Power up / Persuasive Games

I often wonder how much juice I really chew up while dj’ing, or playing games, or just doing the things I do.  Sometimes I have several different peripherals going and each item uses up power on its own.  By playing a game, I tax my system more and require the GPU and CPU to do more work, therefore requiring more juice.  Its just something that floats in and out of my mind at times.

After Wednesday night’s State of the Union address and President Obama talking about building more nuclear plants, I think energy use has been sitting in my brain lately.  I don’t really have much of a taste for politics, but I realize we need to build more efficient power plants, need to research new technologies like wind, and research making older technologies safer and better (nuclear, coal).

Anyway, I came across one of Persuasive Games’ new little gems today and thought I’d share it with you.  Its called “Windfall” and is all about building new windmills to generate power while balancing cost, location, and political approval.  The game is very much a simpler Sim City with a greener viewpoint.   Its free and interesting to play, and here’s the shocker, actually makes you think about something other than leveling up or killing baddies while you play a game.

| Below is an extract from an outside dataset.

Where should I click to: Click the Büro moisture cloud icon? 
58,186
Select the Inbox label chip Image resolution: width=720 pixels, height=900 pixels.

"Windfall" by Persuasive Games

I’ve been a fan of Persuasive Games for years because of their ability to make games poignant.  Regardless of whether you ascribe to the particular political viewpoint their game(s) espouse, you should find them engaging and thought-provoking.  Some games are geared towards children, and some are licensed by companies or politicians to sell their product, so not every game feels unique, but the unique ones do shine.   These stars tend to be the ones created by Persuasive Games alone (like “Windfall”) that have no strings attached to them.  One of my all-time favorites was a game they released not too long after 9/11 and the war where the object was to use missiles to kill terrorists.   You see, your missiles weren’t always accurate and sometimes you hit civilians, while other times you hit terrorists.  When you killed either, family would come to mourn and then turn into terrorists themselves, leaving you more to kill than you had before.  It was a very simplistic picture of the war on terror, but it was hard to ignore its message.  I can’t find the game on their website anymore, but will link it here if I do.

I love to see one of my favorite forms of entertainment used creatively to inspire people, raise questions, or outright challenge people in what they believe.  More and more games are incorporating moralistic choices and are allowing you to shape how your character lives.  I’m glad this industry is maturing with much of its fan-base and proving that games needn’t be senseless.  I still enjoy senseless mayhem however, but this dichotomy makes each more enjoyable.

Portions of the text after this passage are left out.